Influenza A viruses are a constant threat to public health, causing both seasonal epidemics and global pandemics. Designing safe and effective drugs is difficult because type A flu viruses can mutate quickly and because they can infect animals (such as pigs, birds, bats and horses), evolve and then reemerge in humans. Viruses use the host’s cells to replicate and spread, so identifying host factors that are affected by infection is important for developing anti-viral strategies. In this article, scientists at the University of Manitoba and the Public Health Agency of Canada examined the effects of influenza type A infection on the levels of 1310 host proteins using the SomaScan Assay. They infected human lung cells with five different influenza type A viruses: three H1N1 strains (including the 2009 pandemic strain) and two avian strain (the H5N1 “Bird flu”, and an H7N9 strain with low pathogenicity in birds, but high pathogenicity in humans). Compared to mock-infected cells, the levels of more than 500 proteins were changed significantly by one or more of the viruses, although no protein was changed significantly by all five. The two avian strains showed the largest effects, decreasing the levels of many proteins involved in important cell functions. These results warrant further investigation as they may help explain why the avian flu strains have such high pathogenicity in humans.

"Cytokines IL-17, TNF and IFN-gamma Alter the Expression of Antimicrobial Peptides and Proteins Disparately: A Targeted Proteomics Analysis Using SomaScan Technology." Altieri, A et al. (2018) Vaccines (Basel) 6(3).

https://www.ncbi.nlm.nih.gov/pubmed/30087279

The body produces antimicrobial peptides and proteins (APPs) that can directly kill foreign pathogens and modulate the immune response. To better understand how APPs work in fighting lung infections, researchers at the University of Manitoba used the SomaScan Assay to measure the levels of 39 APPs produced by bronchial cells before and after being stimulated by either interleukin-17 (IL-17), tumor necrosis factor (TNF), or interferon-gamma (IFN-g); three proteins that enhance airway inflammation. TNF and IL-17 caused similar responses, but IFN-g was quite distinct. These results suggest that the presence of different inflammatory proteins can affect APP production and infection control.

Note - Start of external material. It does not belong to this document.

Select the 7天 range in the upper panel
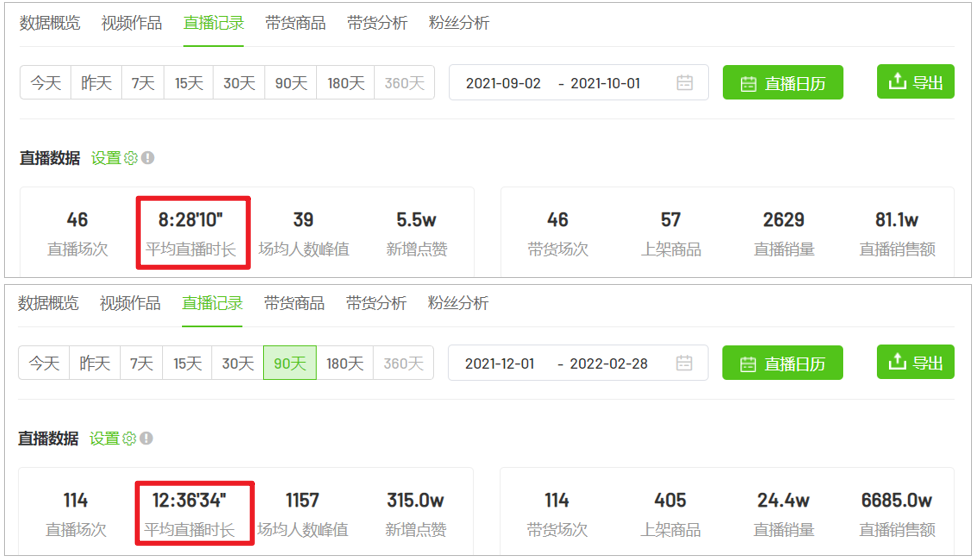(x=143, y=83)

"Antiinflammatory Effects of Aprepitant Coadministration with cART Regimen Containing Ritonavir in HIV-Infected Adults." Spitsin, S et al. (2017) JCI Insight 2(19): e95893.

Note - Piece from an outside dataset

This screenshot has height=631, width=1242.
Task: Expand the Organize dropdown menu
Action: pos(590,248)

https://www.ncbi.nlm.nih.gov/pubmed/28978797

HIV-infected individuals take antiretroviral therapies to help keep the virus at bay, but still suffer from systemic inflammation and immune dysfunction, which affects their quality of life and ability to survive. In this article, researchers at the Children’s Hospital of Philadelphia Research Institute and the Perelman School of Medicine at the University of Pennsylvania describe a dose and time escalation clinical trial of the anti-inflammatory drug aprepitant on 12 HIV-positive patients. The goal was to see if co-administration of aprepitant with ritonavir (an antiretroviral medication) would safely reduce residual inflammation. The SomaScan Assay was used to assess the global effects of aprepitant and identified 176 plasma proteins whose levels changed after drug treatment. These included proteins involved in inflammation and immune regulation as well as blood, lipid and cholesterol metabolism, which warrant caution and further investigation.